Le gouvernement fédéral du Nigéria a annoncé son intention de recruter environ 37 000 jeunes dans le cadre de l’Initiative présidentielle du président Bola Tinubu sur le développement des jeunes et de l’élevage.
Lors d’une récente réunion avec une délégation du groupe exécutif brésilien JBS SA à Abuja, le ministre du Développement de l’élevage, Idi Maiha, a expliqué que le partenariat d’investissement se concentrerait sur les jeunes ayant une véritable passion pour l’élevage.

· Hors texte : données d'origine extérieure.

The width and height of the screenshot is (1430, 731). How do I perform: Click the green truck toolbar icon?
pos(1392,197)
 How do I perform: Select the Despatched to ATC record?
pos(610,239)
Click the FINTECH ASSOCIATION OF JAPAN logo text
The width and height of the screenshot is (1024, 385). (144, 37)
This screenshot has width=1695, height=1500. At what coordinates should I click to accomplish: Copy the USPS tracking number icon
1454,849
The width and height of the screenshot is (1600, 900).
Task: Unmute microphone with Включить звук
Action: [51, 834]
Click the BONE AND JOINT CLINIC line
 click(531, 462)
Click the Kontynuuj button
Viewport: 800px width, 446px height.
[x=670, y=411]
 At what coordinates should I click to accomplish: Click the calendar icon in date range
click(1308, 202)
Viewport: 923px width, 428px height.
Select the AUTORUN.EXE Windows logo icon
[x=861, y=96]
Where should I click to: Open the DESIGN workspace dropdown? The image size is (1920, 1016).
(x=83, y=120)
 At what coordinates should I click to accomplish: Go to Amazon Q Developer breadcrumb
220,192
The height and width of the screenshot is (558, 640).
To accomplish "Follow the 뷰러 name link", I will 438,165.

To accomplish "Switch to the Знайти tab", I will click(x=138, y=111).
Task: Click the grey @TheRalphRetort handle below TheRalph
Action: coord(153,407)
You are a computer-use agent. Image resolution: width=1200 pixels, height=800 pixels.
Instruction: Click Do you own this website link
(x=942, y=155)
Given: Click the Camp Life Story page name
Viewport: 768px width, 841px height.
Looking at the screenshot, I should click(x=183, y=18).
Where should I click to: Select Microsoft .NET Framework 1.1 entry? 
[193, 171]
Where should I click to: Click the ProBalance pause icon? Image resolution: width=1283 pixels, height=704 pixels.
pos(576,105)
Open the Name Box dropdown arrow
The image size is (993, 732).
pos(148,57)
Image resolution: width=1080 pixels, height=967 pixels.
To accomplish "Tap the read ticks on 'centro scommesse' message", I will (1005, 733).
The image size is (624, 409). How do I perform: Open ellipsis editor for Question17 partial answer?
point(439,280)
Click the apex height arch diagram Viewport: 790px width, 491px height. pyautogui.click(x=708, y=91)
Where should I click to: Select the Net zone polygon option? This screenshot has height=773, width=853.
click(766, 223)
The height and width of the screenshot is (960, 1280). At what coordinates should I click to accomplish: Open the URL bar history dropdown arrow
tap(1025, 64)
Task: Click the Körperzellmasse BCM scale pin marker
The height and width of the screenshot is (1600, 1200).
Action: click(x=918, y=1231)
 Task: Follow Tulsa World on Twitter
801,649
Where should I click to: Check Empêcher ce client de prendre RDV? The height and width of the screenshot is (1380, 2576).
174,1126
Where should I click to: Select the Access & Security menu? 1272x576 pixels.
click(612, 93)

« En ce qui concerne le système de sous-traitance, nous ciblons les jeunes agriculteurs. L’initiative travaillera strictement avec les passionnés de l’élevage dans chaque État (…) en recrutant 1 000 jeunes de chaque État, cela représente un total de 37 000 jeunes. Nous allons les profiler, leur fournir une formation, renforcer leurs capacités et les mettre en contact avec des institutions financières et des sources d’intrants, ce qui facilitera la production massive de fourrage et de fourrage en collaboration avec les gouvernements des États », a-t-il indiqué.
Le ministre a également souligné que le recrutement inclurait les femmes et se concentrerait sur la culture des pâturages et l’élevage. Il a mentionné que certains gouverneurs d’État ont accepté de fournir des terres, tandis que le gouvernement fédéral fournira les plants.
En termes d’amélioration de la race, le ministre a présenté trois méthodes : l’utilisation de taureaux vivants, l’insémination artificielle et une combinaison de transfert d’embryons et de récolte d’ovules multiples. En général, 8 à 9 ovules sont fécondés pour atteindre un taux de réussite de 100 %.
Il a ajouté que « cette méthode n’est réalisable que dans un ranch où un gestionnaire compétent peut superviser le processus et assurer un approvisionnement suffisant en aliments. Cet environnement contrôlé accélère la production de taureaux désirables en favorisant un ratio plus élevé de femelles, ce qui améliore finalement la reproduction ».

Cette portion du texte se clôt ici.